* SHORT PROBLEM
From the article below on eating well on a small budget, pull out word for word the part that begins with the words "Stay AWAY From" and ends with "not for convenience.".

* SOURCE EXTRACT
** Start **

How to Eat Well on a Small Budget

My post on the prohibitive costs of French cuisine (which you guys totally lambasted me on by the way! I promise, I’m not dumb- I did make an effort to eat well) got me thinking about all of the many workarounds for food-lovers on a small budget. While it may not be possible to try ALL the awesome famous foods on a small budget, it’s usually possible to eat pretty well, and usually quite memorable local food.

Of course, self-catering is the cheapest option of all- maybe a pot of spaghetti with a can of sauce. That’s not really interesting or local, so we’ll ignore that fact in search of more in search of more destination specific experiences.

Here’s what I’ve learned from 5+ years of traveling poor and hungry and still managing to eat well.

Stay AWAY From Tourist Areas

Pizza with tomatoes and olives in Buenos Aires - How to Eat Well on a Small Budget
Neighborhood pizza in Buenos Aires

Look, I’m no snob. We’re all tourists at one point or another, and we’ve all probably eaten at one or two restaurants with a designated “English menu.” Authenticity aside, the problem with these places is that you’re almost always going to end up paying out the nose. Personally, if I’m going to pay more I want it to be for better (or more) food, not for convenience.

As a rule of thumb, if you can see a major tourist attraction from the restaurant, if they offer menus in more than 2 languages or if they are directly next to a body of water, you’re probably paying a premium for location. Walk two blocks away in any direction and you’ll find somewhere less crowded and probably half the cost.

** End **

* SOURCE DATA
** Start **

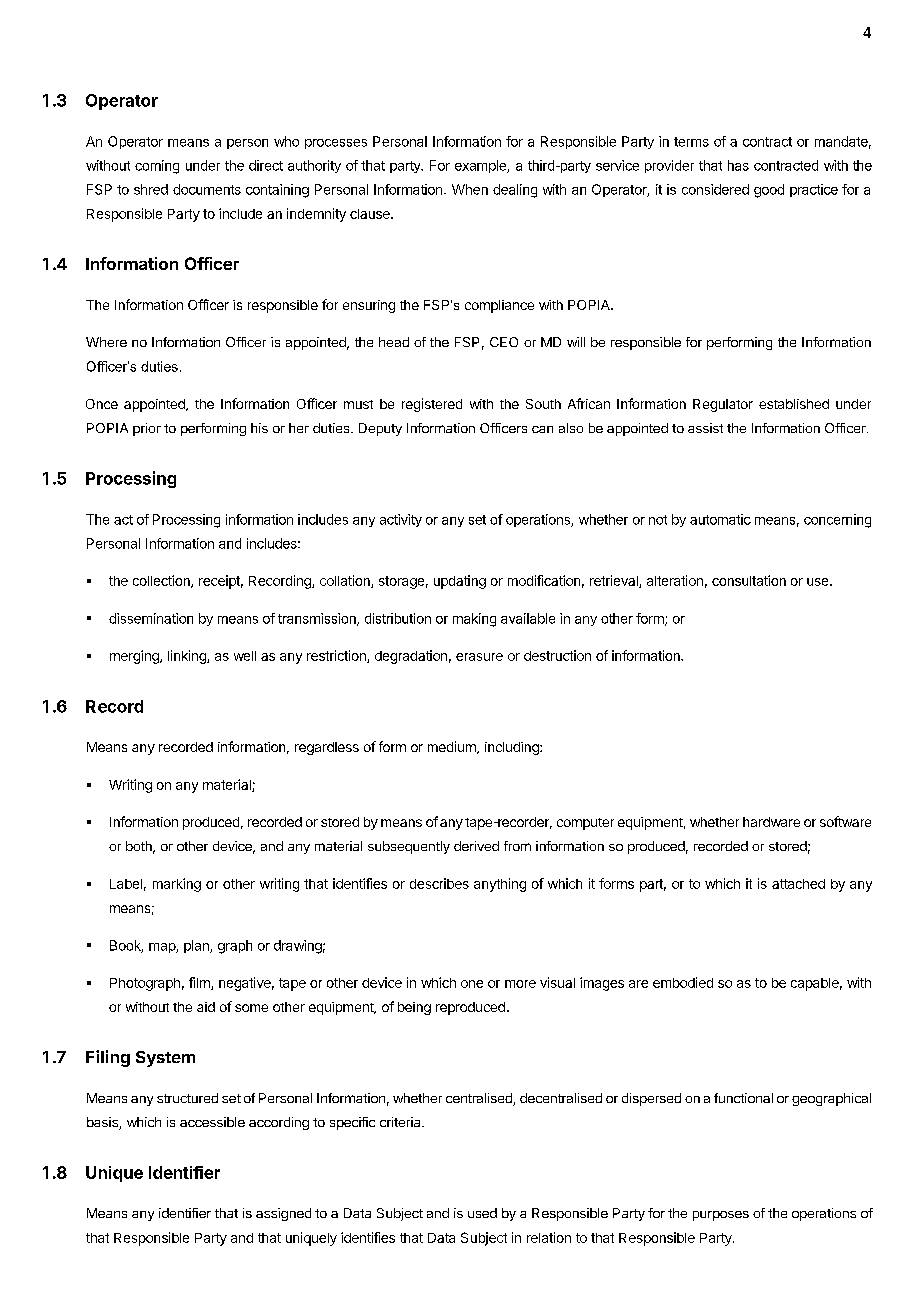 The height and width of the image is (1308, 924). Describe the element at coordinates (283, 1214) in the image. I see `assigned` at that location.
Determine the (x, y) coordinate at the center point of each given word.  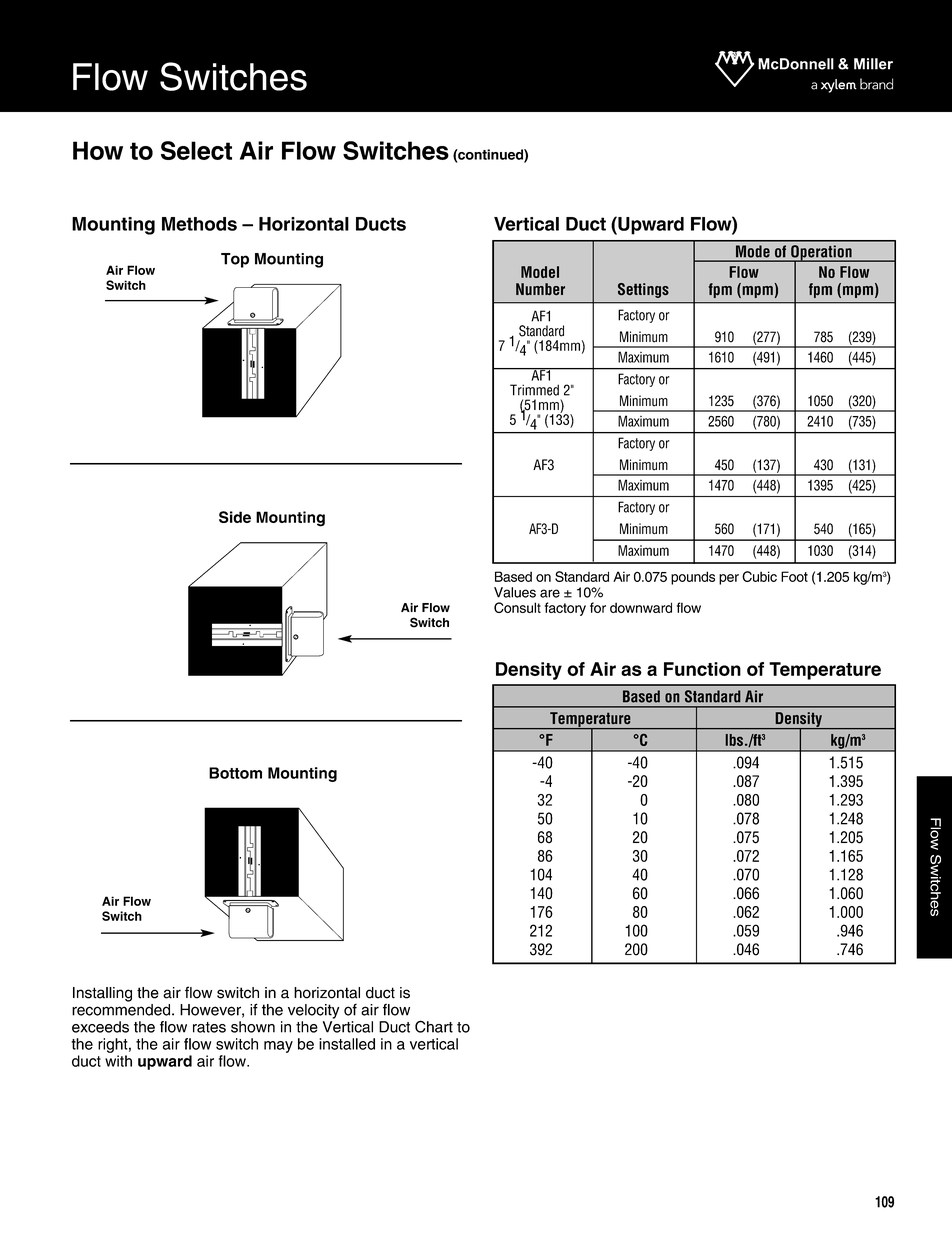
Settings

** End **

* ANSWER IN FULL
Stay AWAY From Tourist Areas

Pizza with tomatoes and olives in Buenos Aires - How to Eat Well on a Small Budget
Neighborhood pizza in Buenos Aires

Look, I’m no snob. We’re all tourists at one point or another, and we’ve all probably eaten at one or two restaurants with a designated “English menu.” Authenticity aside, the problem with these places is that you’re almost always going to end up paying out the nose. Personally, if I’m going to pay more I want it to be for better (or more) food, not for convenience.